Phylogenetic analysis of all known prepilin peptidases related to cofJ showed that CS8B, clusters distinctly from all other cofJ genes (Fig. 2), and homolog tcpJ of Vibrio cholerae (EAZ73994), which has 44% identity to the CS8B cofJ gene identified in this study. We observed three distinct clusters of variant cofJ genes: Cluster I (1065 bp), Cluster II (1074 bp), III (1047 bp), IV (1122 bp). Cluster IIb share 99% nucleotide identity to cofJ described in this study, which we hypothesize to be CS8B. The cofJs from this clade have 16 SNPs, resulting in 10 non-synonymous amino acid substitutions relative to accession CEJ09709 of CS8B. The CS8-JB primers described in this study amplify the cofJ of ESEI_111 (970 bp product) in addition to cofJ from Cluster IIb producing a 968 bp product by in silico PCR, and the five variants of CS8 (Cluster Ia/b, IIa/b, IIIb) currently undetectable using the current primers that amplify a region in the cofA gene.

Figure 2.

Phylogeny of CS8, CS8B from this study and CS21. Phylogenetic dendrogram constructed by the maximum likelihood method based on the Tamura–Nei model with MEGA 6.05, based on the complete major subunits of Type 4b pili gene sequences of cofJ, tcpJ and lngJ obtained from ENA. cofJ of CS8B from this study is shown in red. Most of the isolates originate from Bangladesh and those from other regions and their respective clusters are also indicated.

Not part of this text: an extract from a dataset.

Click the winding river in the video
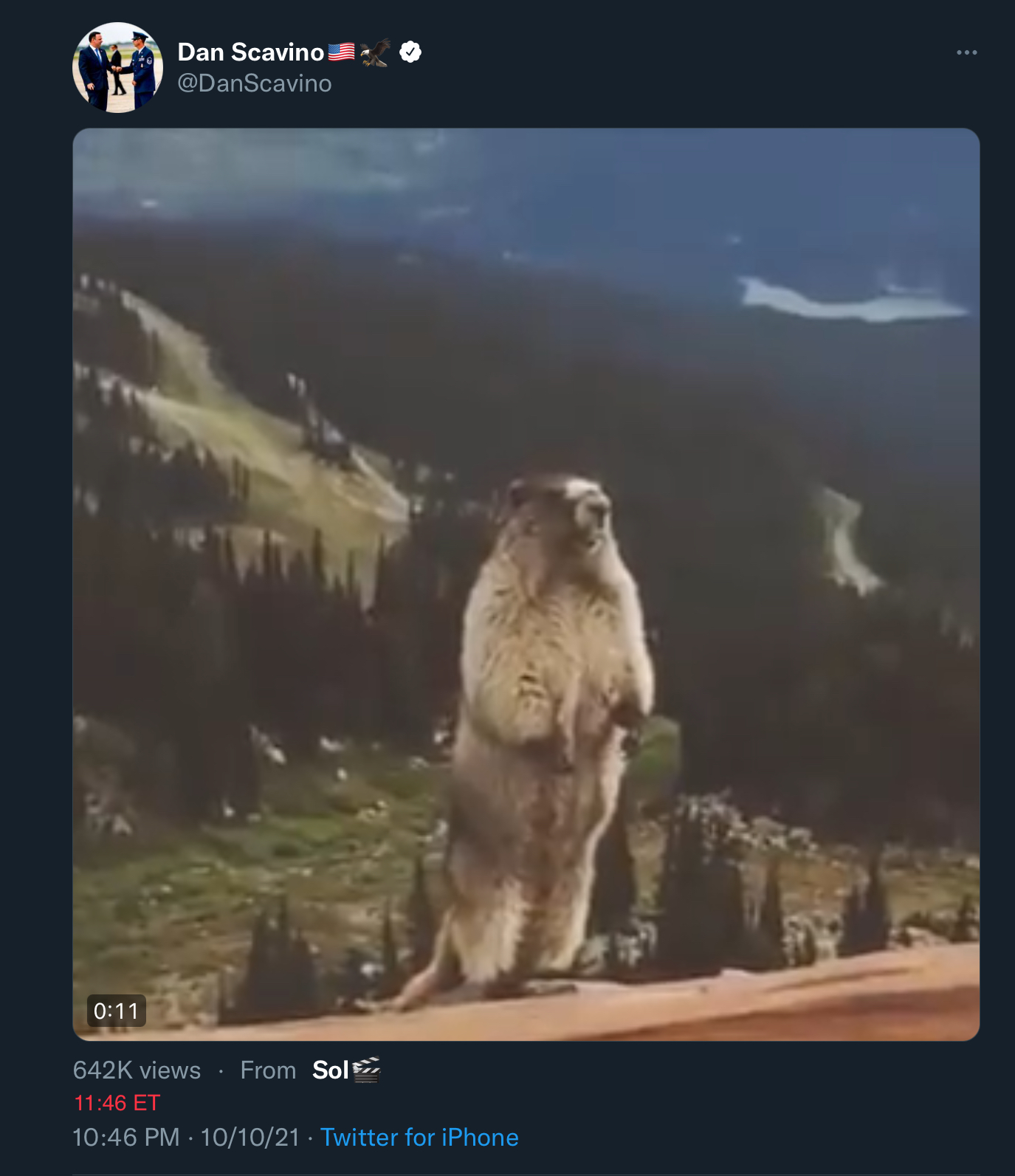This screenshot has width=1015, height=1176. point(845,540)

It is of note that unlike CS8, which is occasionally coexpressed with CS6 (Shaheen et al. 2003), CS8B was the only detected CF in the genome sequence of ETEC strain ESEI_111, novel or otherwise. Although other strains of CS8 variants were not available for in vitro testing, variants belonging to Cluster II can be covered by primers described in this study. Therefore, including CS8B primers that target cofJ and cofP alongside previously described primers (Rodas et al. 2009) when screening for CFs is recommended.

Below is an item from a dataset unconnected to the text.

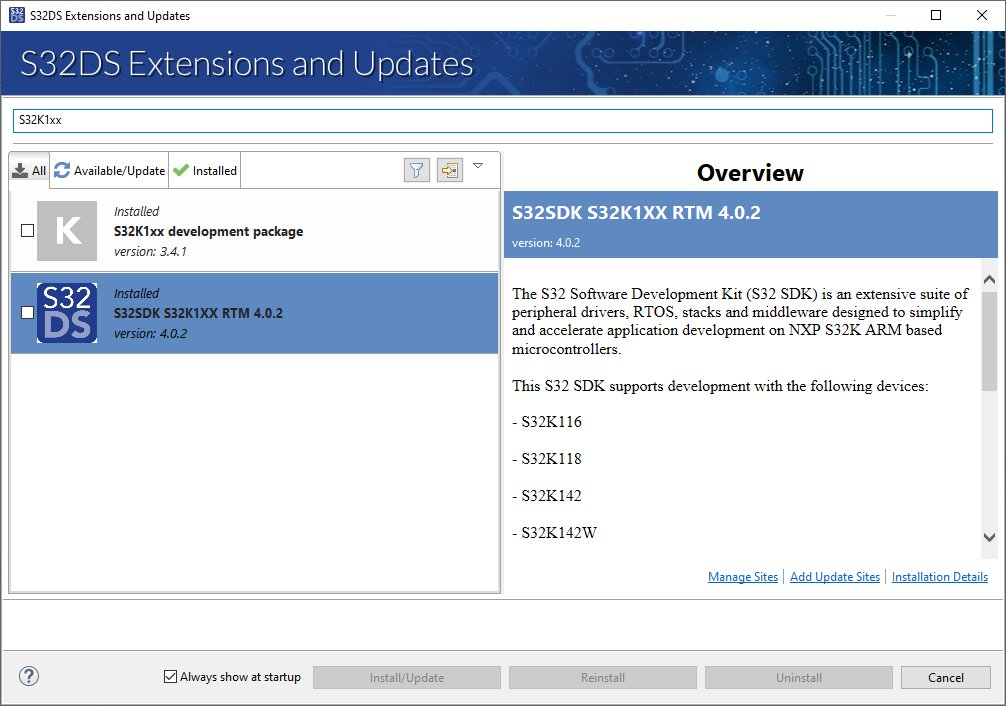Check the S32K1xx development package checkbox
1006x706 pixels.
27,230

Considering that ETEC cause approximately 400 million diarrheal cases and almost 400 000 deaths per year in children under 5 years of age extending our ability to detect and monitor novel CFs found in low-/middle-income countries like Kenya will aid ETEC screening efforts and increase our ability to determine how the diversity of these genes may influence host–pathogen interactions. Importantly, this in turn may have future implications for vaccine development (Fleckenstein et al. 2010; Nada et al. 2011; Begum et al. 2014).

Although cofJ of CS8B have been detected before, we believe this is the first whole CS8B operon report, a variant of CS8. The annotated complete coding sequence reference for the CS8B cof operon is LN651094 and respective gene sequences have been deposited in the Genbank under accession numbers; cofR- CEJ09697, cofS- CEJ09698, cofT- CEJ09699, cofA- CEJ09700, cofB- CEJ09701, cofC- CEJ09702, cofD- CEJ09703, cofE- CEJ09704, cofF- CEJ09705, cofG- CEJ09706, cofH- CEJ09707, cofI- CEJ09708, cofJ- CEJ09709 and cofP- CEJ09710.